Whittaker earned renown by topping the 29,035-foot peak 10 years after New Zealander Sir Edmund Hillary and Sherpa Tenzing Norgay became the first visitors to the summit in 1953.
Whittaker's 1963 climb began with a 185-mile trek to base camp and required supplies to last several months all for the reward of spending 20 minutes at the summit.
This time around, he and the group will fly from Katmandu, Nepal, to an airfield at 9,000 feet, where they'll begin their 22-day trek. Their first stop will be the town of Nanche Bazaar, where they expect to arrive May 1, the date Whittaker and Gombu reached the summit back in 1963.
This one will be a more comfortable trip, with air mattresses, water-resistant jackets, lightweight hiking boots and gear unavailable 40 years ago. Eddie Bauer, which outfitted the original expedition, is supplying the 40-member group with all their outerwear.
A couple of other Washington climbing legends are already over in the Himalayas, hoping to make a bid for Everest's summit in May. It would be the first time for Jim Wickwire, 62, of Seattle, and John Roskelley, 54, of Spokane. They're climbing with Roskelley's 20-year-old son, Jess, and Dick Bass of Dallas, who's reached the peak before, and at 73, would be the oldest person to reach the top.
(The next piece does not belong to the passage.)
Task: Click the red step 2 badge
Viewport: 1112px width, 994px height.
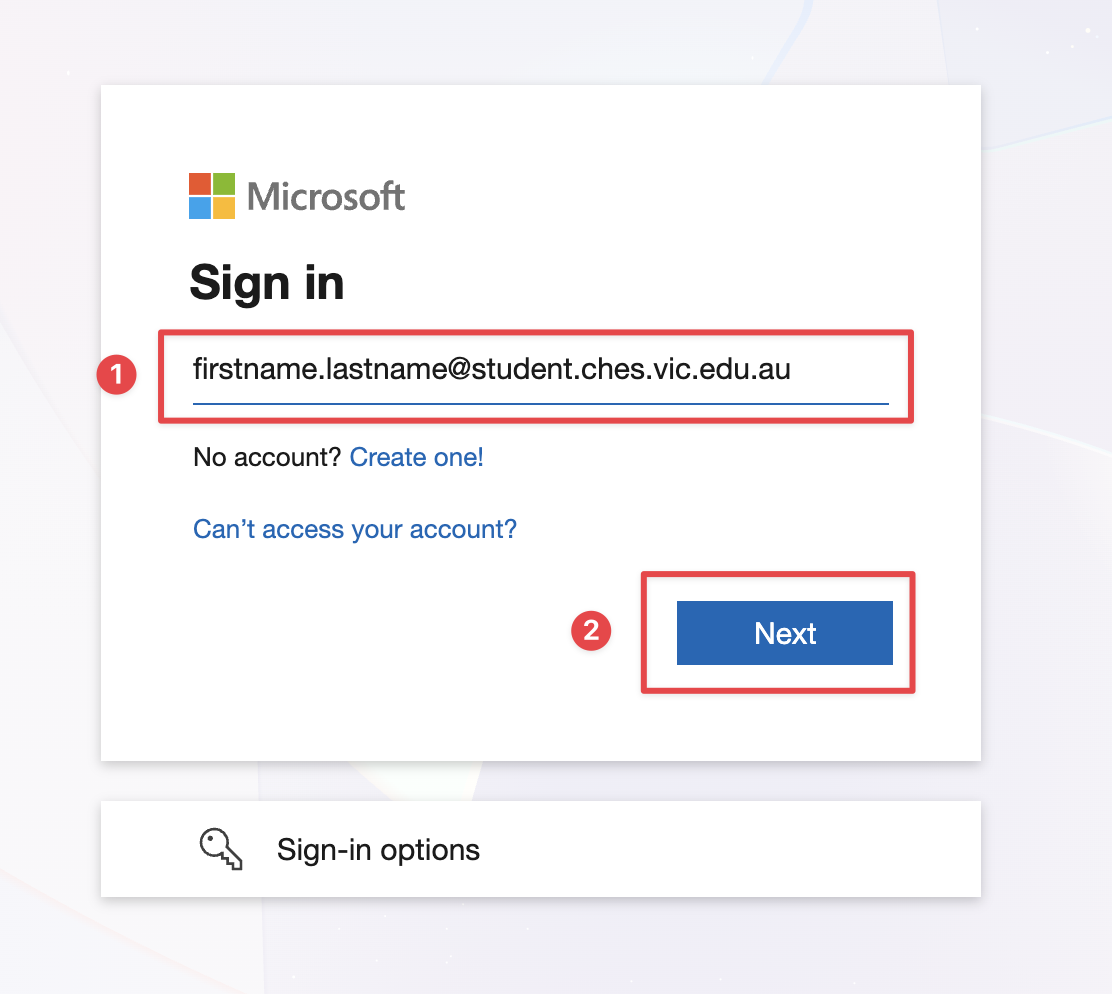Action: coord(591,630)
Whittaker wrote about the climb in his 1999 book, A Life on the Edge: Memoirs of Everest and Beyond.''
People mostly non-climbers talk about conquering mountains,'' he wrote. In my mind, nothing could be farther from the truth. The mountain is so huge and powerful, and the climber so puny, exhausted, and powerless. The mountain is forever. Gombu and I, meanwhile, were dying every second we lingered.''
In 1978, Whittaker organized and led the first American ascent of K2, world's second highest peak. A year later, he retired as president and CEO of REI, where he had worked for 25 years.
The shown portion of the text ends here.